[WORK REQUIRED]:
The required output is the line containing "Instruction: Open the Han" and every line after it, transcribed exactly through the end of the data below.

[GIVEN RECORDS]:
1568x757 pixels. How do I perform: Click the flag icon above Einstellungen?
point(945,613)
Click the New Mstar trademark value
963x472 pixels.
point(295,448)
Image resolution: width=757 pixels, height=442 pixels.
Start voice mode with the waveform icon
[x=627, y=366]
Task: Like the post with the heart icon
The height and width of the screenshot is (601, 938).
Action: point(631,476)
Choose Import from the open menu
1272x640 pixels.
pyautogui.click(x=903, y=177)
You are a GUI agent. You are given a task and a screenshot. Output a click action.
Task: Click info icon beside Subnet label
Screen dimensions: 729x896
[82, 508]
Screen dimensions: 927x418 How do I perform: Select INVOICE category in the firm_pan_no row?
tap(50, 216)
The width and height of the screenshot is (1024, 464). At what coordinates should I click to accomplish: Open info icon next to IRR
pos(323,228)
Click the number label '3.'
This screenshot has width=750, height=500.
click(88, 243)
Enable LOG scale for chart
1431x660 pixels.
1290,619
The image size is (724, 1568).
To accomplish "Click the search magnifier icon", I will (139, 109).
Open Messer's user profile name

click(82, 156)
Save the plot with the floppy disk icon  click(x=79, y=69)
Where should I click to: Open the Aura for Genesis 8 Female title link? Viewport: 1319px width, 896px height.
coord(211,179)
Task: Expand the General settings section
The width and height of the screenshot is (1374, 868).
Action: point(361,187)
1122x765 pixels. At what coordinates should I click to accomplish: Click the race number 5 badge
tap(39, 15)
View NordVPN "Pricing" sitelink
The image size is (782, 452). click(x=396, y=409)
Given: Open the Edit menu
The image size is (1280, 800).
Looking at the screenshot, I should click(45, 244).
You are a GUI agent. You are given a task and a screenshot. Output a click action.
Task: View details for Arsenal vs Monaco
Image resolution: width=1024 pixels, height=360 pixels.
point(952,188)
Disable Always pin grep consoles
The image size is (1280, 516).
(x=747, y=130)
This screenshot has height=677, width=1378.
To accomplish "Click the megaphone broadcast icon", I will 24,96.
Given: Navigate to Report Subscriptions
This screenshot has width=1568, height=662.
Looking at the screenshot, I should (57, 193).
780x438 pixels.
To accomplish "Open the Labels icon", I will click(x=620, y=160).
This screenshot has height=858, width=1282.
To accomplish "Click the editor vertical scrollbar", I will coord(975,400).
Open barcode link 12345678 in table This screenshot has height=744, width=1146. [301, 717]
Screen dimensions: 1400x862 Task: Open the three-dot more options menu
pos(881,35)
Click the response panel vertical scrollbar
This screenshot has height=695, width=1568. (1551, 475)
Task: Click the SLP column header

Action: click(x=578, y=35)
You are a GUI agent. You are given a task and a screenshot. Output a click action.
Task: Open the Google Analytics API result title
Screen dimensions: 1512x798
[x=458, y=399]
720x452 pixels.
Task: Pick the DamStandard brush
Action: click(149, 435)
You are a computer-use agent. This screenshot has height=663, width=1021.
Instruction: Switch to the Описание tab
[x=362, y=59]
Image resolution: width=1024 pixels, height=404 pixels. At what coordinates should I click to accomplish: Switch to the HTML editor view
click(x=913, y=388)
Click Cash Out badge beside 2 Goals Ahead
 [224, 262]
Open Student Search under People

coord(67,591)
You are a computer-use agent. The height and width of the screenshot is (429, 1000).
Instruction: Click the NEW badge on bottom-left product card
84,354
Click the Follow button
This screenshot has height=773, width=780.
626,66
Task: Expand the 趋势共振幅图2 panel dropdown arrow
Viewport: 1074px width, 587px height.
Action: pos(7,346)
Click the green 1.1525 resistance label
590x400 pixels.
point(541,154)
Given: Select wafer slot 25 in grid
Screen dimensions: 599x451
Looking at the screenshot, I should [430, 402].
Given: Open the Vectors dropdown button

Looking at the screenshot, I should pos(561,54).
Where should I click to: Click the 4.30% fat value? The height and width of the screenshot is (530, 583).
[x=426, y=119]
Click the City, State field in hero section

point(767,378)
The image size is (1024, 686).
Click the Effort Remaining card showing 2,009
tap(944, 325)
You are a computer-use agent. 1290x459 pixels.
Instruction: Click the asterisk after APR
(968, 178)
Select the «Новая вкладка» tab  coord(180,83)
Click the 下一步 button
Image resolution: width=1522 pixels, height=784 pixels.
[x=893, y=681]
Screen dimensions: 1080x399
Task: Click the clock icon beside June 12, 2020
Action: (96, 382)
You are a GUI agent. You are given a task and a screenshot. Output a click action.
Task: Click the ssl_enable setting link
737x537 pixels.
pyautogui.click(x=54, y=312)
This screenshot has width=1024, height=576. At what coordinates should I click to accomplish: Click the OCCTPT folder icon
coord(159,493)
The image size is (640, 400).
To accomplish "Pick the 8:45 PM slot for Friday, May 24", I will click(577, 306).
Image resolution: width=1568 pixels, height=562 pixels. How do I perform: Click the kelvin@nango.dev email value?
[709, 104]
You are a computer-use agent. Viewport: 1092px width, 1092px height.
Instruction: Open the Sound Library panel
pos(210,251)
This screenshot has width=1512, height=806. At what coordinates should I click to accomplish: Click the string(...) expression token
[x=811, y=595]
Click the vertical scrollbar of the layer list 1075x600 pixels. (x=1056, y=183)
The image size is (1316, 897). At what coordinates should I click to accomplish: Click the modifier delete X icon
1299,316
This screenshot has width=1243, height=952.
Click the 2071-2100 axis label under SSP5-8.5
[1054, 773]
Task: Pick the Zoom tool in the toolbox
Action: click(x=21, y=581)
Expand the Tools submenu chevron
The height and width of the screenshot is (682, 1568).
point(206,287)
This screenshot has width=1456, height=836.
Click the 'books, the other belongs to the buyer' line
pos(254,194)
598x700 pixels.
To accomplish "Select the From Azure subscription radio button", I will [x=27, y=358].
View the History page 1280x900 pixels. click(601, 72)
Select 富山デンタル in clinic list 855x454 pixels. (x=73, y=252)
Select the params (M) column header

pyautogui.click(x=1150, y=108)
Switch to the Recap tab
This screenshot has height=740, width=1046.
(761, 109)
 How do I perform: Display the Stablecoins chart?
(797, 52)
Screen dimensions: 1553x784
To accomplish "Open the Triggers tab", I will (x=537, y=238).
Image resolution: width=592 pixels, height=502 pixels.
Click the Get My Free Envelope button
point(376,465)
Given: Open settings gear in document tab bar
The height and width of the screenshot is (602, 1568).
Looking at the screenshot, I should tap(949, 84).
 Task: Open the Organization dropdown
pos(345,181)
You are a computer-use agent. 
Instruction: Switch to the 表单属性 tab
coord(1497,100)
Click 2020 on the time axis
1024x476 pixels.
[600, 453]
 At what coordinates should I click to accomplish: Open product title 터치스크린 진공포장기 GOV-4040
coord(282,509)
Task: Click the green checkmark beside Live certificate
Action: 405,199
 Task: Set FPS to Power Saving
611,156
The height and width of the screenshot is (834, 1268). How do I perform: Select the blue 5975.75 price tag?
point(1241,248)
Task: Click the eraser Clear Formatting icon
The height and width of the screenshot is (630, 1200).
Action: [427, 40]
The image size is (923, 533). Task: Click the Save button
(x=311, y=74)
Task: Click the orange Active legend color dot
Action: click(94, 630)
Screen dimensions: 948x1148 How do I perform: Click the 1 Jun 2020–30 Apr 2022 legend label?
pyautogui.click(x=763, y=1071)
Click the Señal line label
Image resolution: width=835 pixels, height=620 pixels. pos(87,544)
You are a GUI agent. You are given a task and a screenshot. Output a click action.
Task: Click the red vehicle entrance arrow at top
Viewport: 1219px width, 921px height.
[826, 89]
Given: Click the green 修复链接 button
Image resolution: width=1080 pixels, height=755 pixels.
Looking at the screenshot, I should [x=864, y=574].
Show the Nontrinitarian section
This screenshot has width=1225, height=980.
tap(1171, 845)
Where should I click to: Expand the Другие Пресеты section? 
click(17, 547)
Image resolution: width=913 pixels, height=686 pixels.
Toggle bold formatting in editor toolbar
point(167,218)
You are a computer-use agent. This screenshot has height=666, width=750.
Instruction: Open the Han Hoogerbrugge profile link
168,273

[YOUR RESPONSE]:
Instruction: Open the Han Hoogerbrugge profile link
168,273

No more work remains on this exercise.